## TASK ITEM
Across the material below, say how many lines contain the string "green", and add no other words.

## EXTRACTED INFORMATION
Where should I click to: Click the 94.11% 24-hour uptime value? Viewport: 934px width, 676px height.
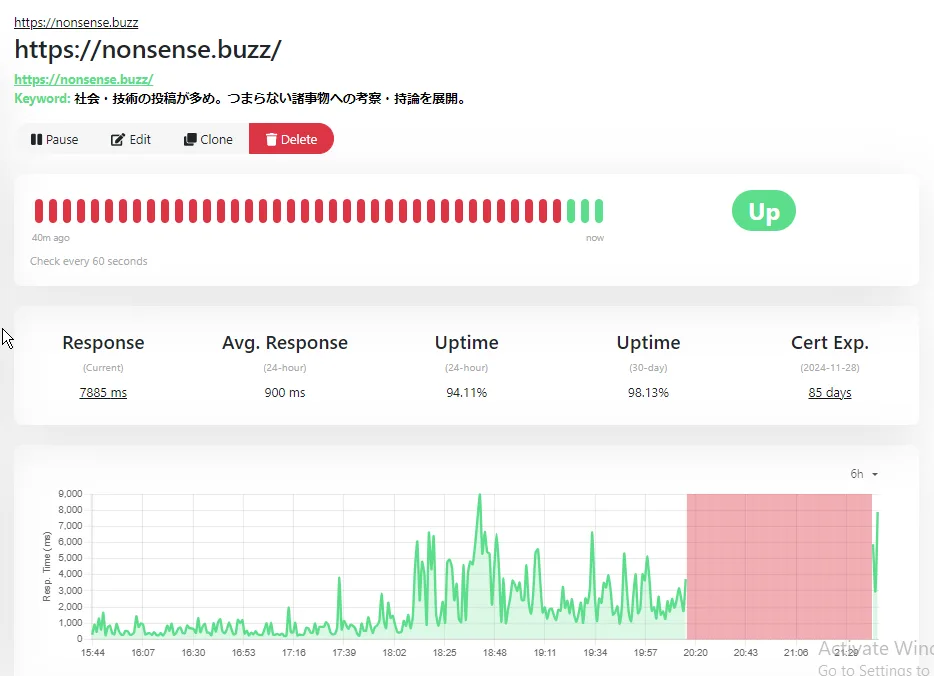(466, 393)
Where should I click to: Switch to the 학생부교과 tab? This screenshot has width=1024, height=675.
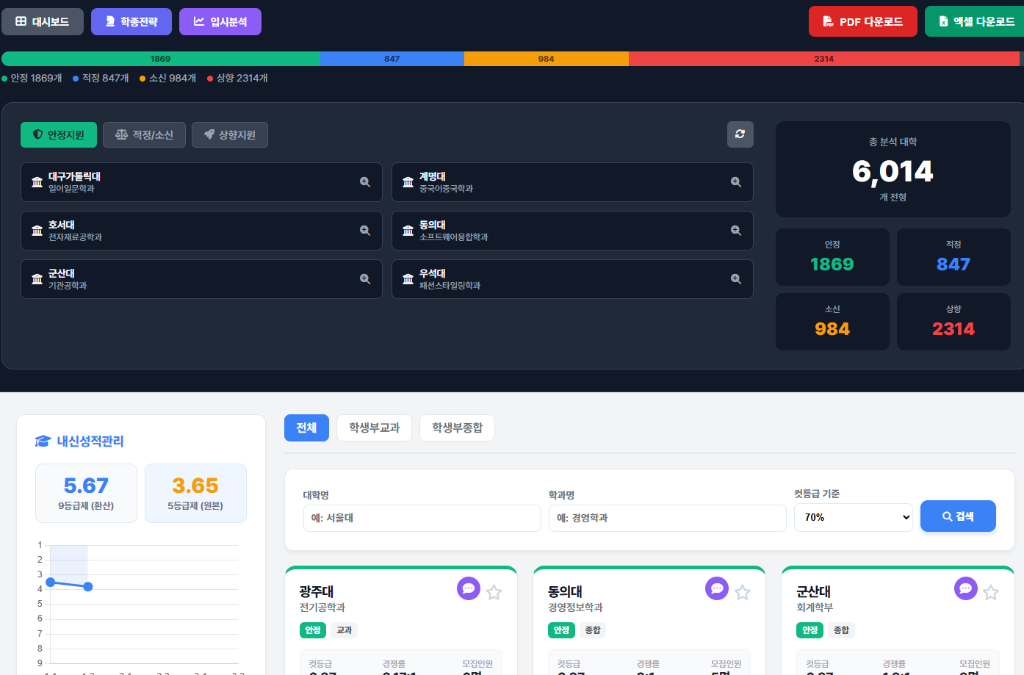374,428
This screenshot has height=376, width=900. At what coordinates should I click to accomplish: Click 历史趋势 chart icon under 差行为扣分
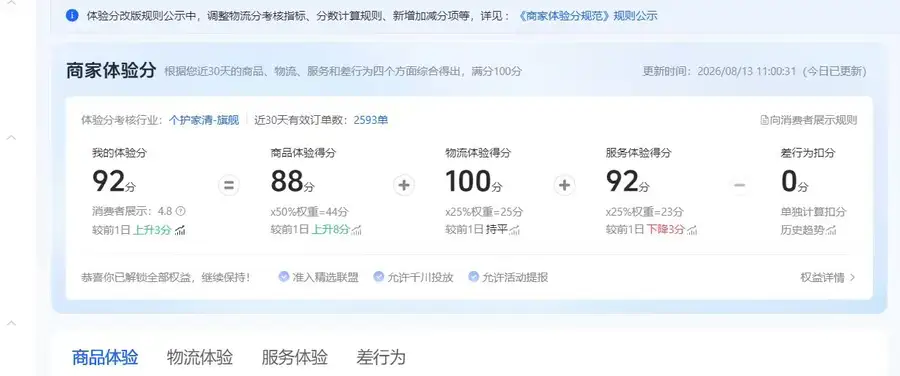point(831,230)
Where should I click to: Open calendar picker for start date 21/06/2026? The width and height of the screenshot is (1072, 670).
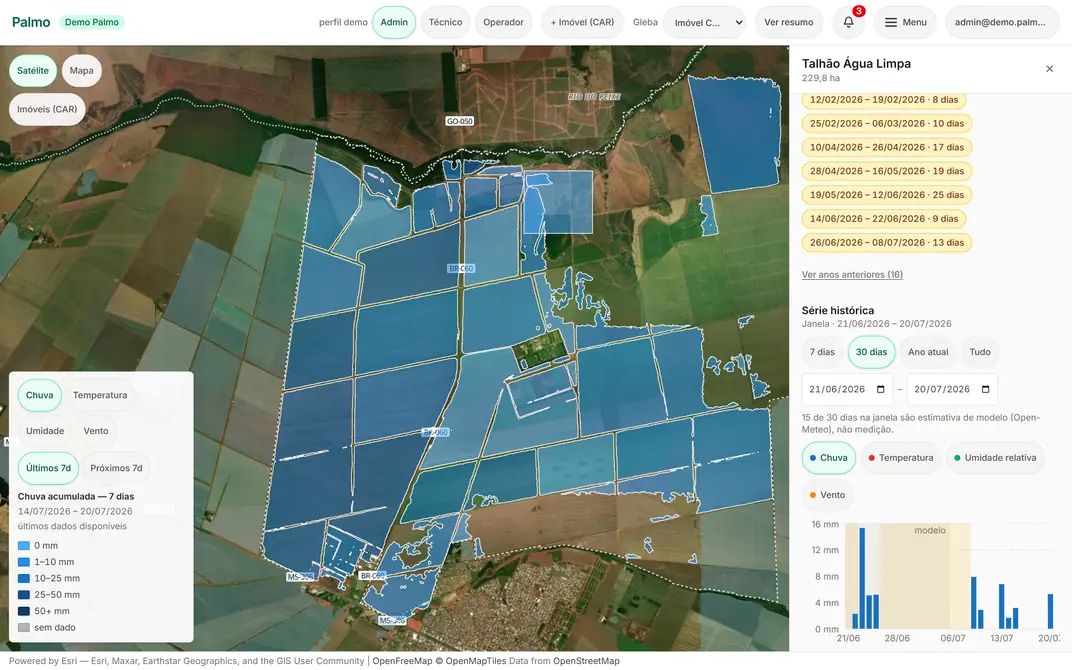tap(881, 389)
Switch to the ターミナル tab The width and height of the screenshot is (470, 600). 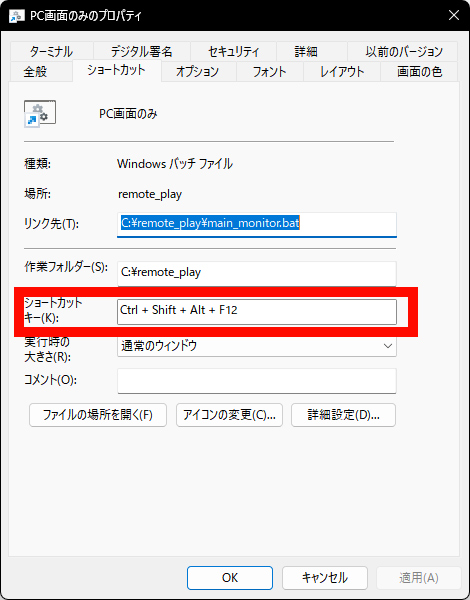pos(51,51)
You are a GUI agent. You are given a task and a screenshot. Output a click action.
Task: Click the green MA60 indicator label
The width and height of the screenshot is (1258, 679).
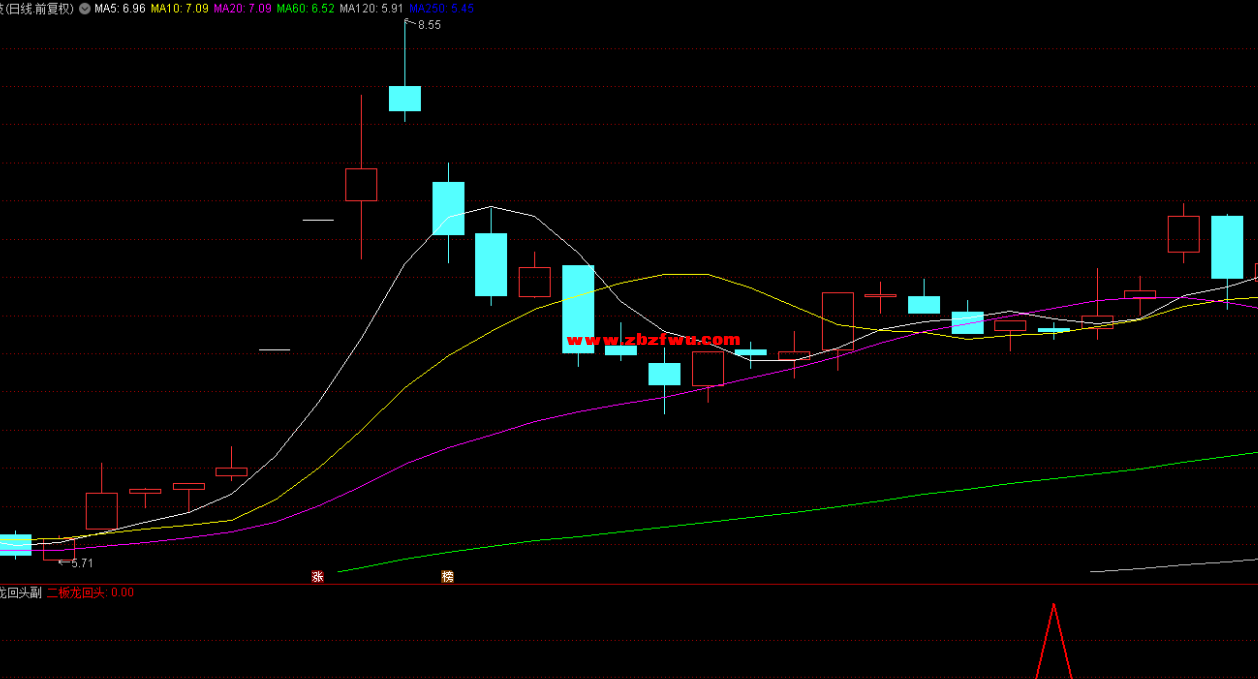(305, 8)
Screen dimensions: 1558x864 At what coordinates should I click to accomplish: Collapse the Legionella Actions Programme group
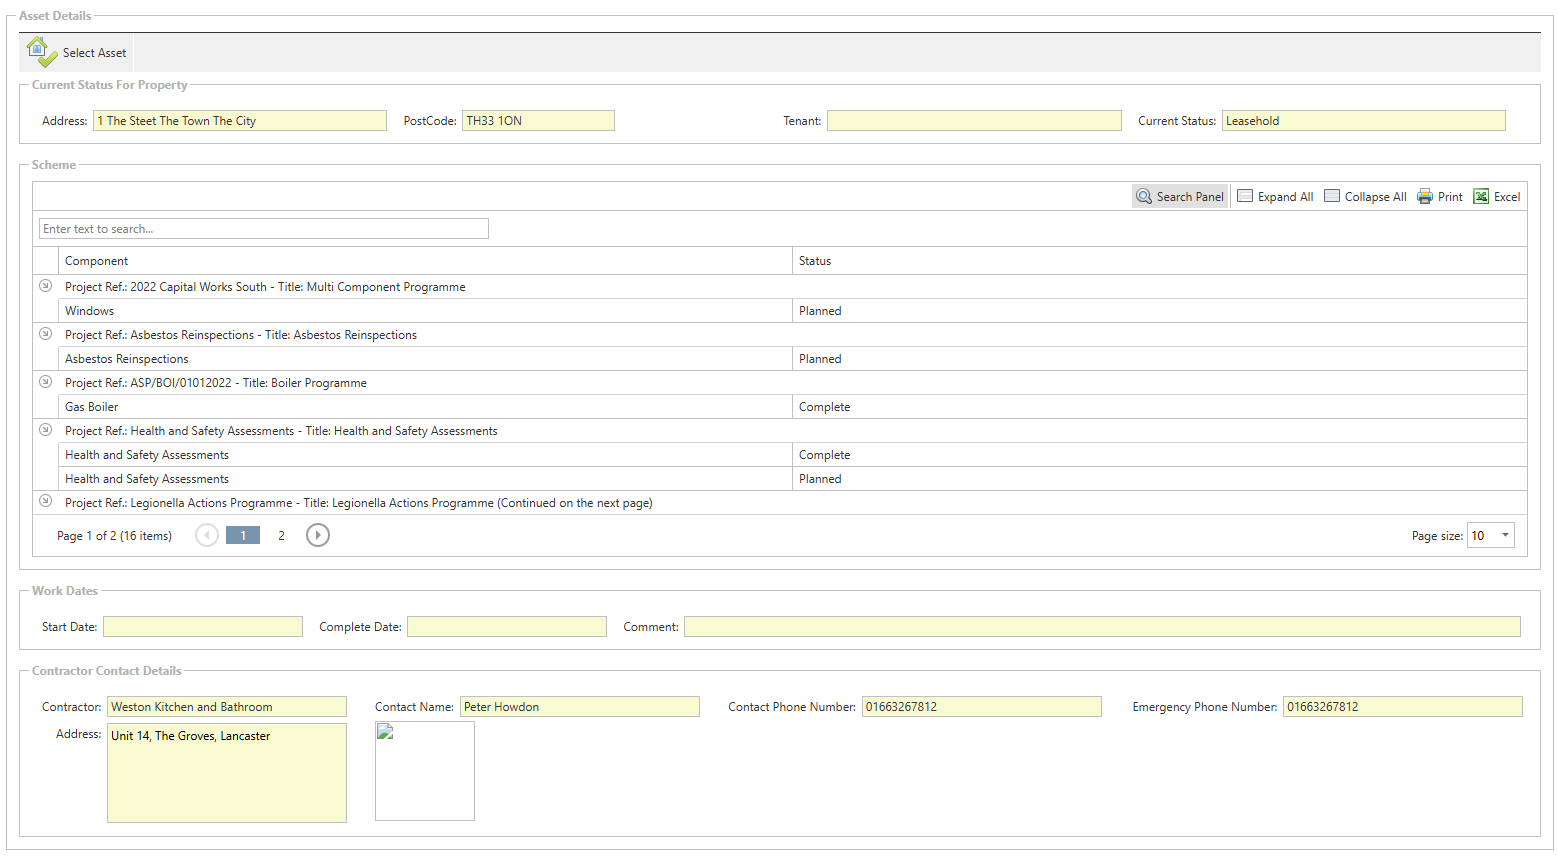click(x=45, y=501)
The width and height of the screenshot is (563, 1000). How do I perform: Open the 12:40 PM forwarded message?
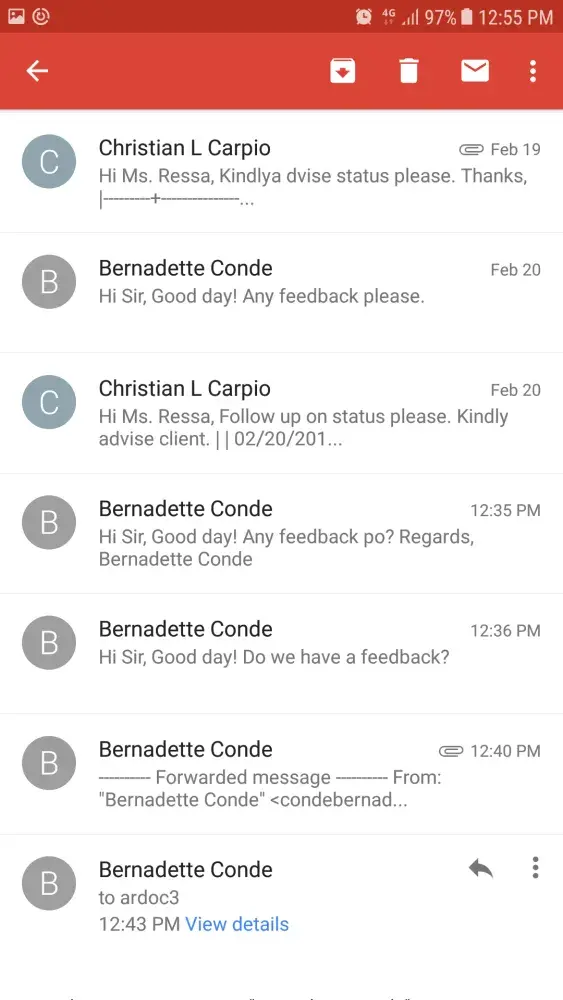(281, 774)
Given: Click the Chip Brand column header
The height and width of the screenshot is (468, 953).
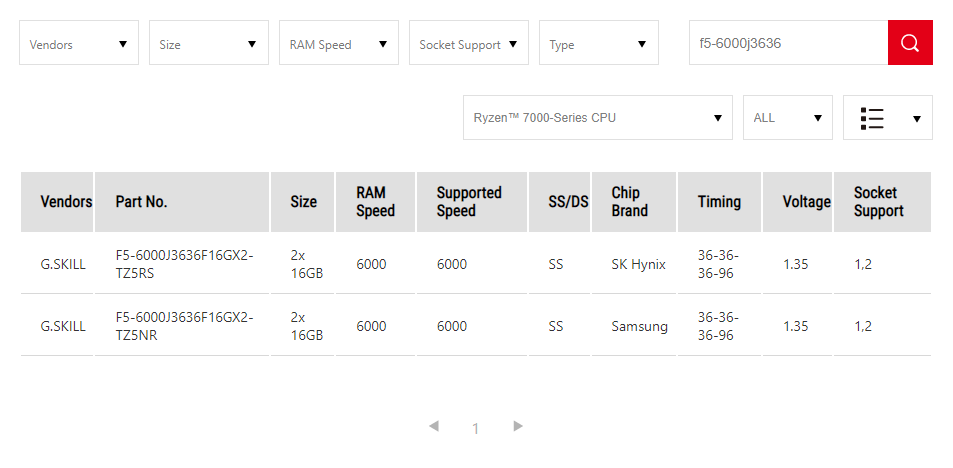Looking at the screenshot, I should click(x=630, y=202).
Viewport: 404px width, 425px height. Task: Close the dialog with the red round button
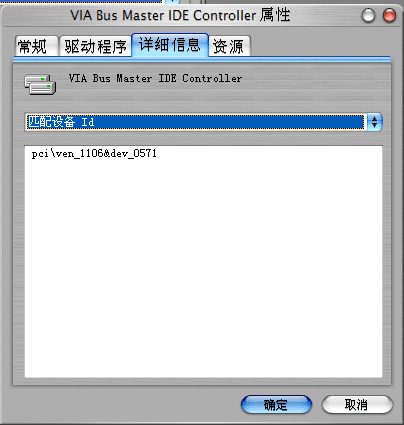[389, 15]
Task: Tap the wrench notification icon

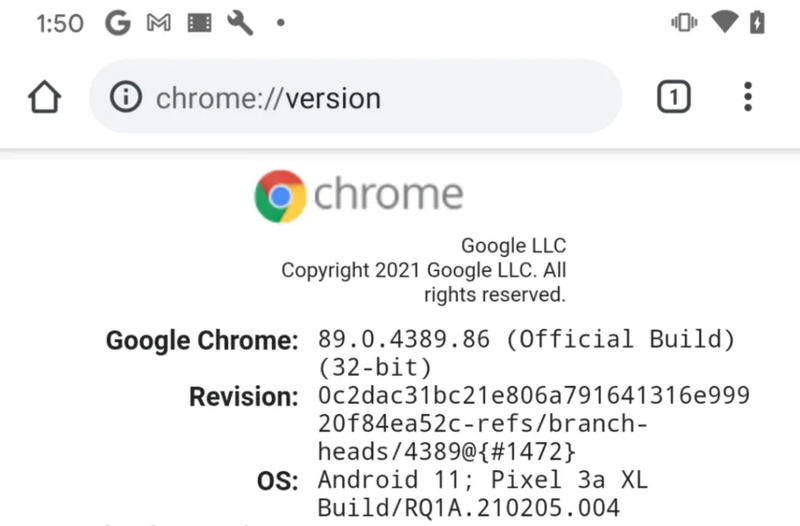Action: (240, 23)
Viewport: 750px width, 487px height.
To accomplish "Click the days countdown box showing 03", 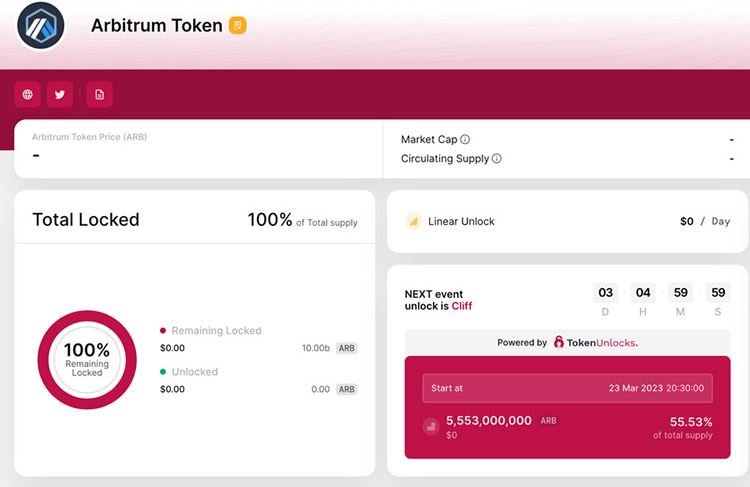I will (x=605, y=293).
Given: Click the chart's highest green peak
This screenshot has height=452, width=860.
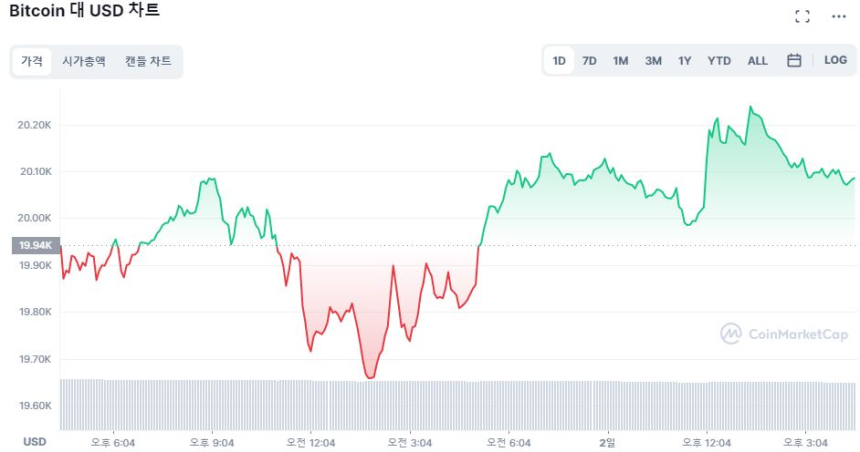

## SOLUTION TO THIS PROBLEM
2